Work to complete:
Output everything in the listing exactly, with no line missing.

Exercise input:
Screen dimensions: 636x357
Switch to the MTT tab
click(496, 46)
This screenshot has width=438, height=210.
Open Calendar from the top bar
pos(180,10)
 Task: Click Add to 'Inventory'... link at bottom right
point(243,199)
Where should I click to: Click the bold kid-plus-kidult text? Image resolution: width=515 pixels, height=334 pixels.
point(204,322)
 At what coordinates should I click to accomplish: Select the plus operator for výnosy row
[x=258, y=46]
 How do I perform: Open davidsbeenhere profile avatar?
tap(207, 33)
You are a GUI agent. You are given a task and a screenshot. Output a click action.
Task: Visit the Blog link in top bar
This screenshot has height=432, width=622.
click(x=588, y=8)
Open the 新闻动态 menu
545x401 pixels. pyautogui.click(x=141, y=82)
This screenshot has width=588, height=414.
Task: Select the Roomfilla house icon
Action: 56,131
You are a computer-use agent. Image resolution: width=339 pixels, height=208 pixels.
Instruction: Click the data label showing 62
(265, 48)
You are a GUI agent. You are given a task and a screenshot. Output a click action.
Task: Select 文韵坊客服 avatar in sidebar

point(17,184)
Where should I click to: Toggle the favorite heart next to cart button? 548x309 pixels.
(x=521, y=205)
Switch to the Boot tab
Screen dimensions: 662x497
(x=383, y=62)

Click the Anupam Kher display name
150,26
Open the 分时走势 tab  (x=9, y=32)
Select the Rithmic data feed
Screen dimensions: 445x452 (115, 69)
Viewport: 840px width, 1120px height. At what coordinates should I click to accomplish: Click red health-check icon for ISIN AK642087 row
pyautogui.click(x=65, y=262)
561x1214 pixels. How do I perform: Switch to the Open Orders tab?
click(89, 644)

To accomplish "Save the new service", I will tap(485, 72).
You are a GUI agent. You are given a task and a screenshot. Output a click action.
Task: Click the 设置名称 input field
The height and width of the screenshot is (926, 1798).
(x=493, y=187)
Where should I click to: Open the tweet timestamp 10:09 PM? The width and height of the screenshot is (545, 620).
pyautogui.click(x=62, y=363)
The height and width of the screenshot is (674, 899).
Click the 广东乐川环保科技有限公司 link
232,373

Response for this exercise:
Screen dimensions: 636x357
Switch to the MTT tab
click(496, 46)
This screenshot has width=438, height=210.
Open Calendar from the top bar
pos(180,10)
 Task: Click Add to 'Inventory'... link at bottom right
point(243,199)
Where should I click to: Click the bold kid-plus-kidult text? Image resolution: width=515 pixels, height=334 pixels.
point(204,322)
 At what coordinates should I click to accomplish: Select the plus operator for výnosy row
[x=258, y=46]
 How do I perform: Open davidsbeenhere profile avatar?
tap(207, 33)
You are a GUI agent. You are given a task and a screenshot. Output a click action.
Task: Visit the Blog link in top bar
This screenshot has height=432, width=622.
click(x=588, y=8)
Open the 新闻动态 menu
545x401 pixels. pyautogui.click(x=141, y=82)
This screenshot has width=588, height=414.
Task: Select the Roomfilla house icon
Action: 56,131
You are a computer-use agent. Image resolution: width=339 pixels, height=208 pixels.
Instruction: Click the data label showing 62
(265, 48)
You are a GUI agent. You are given a task and a screenshot. Output a click action.
Task: Select 文韵坊客服 avatar in sidebar

point(17,184)
Where should I click to: Toggle the favorite heart next to cart button? 548x309 pixels.
(x=521, y=205)
Switch to the Boot tab
Screen dimensions: 662x497
(x=383, y=62)

Click the Anupam Kher display name
150,26
Open the 分时走势 tab  (x=9, y=32)
Select the Rithmic data feed
Screen dimensions: 445x452 (115, 69)
Viewport: 840px width, 1120px height. At what coordinates should I click to accomplish: Click red health-check icon for ISIN AK642087 row
pyautogui.click(x=65, y=262)
561x1214 pixels. How do I perform: Switch to the Open Orders tab?
click(89, 644)

To accomplish "Save the new service", I will tap(485, 72).
You are a GUI agent. You are given a task and a screenshot. Output a click action.
Task: Click the 设置名称 input field
The height and width of the screenshot is (926, 1798).
(x=493, y=187)
Where should I click to: Open the tweet timestamp 10:09 PM? The width and height of the screenshot is (545, 620).
pyautogui.click(x=62, y=363)
The height and width of the screenshot is (674, 899).
Click the 广东乐川环保科技有限公司 link
232,373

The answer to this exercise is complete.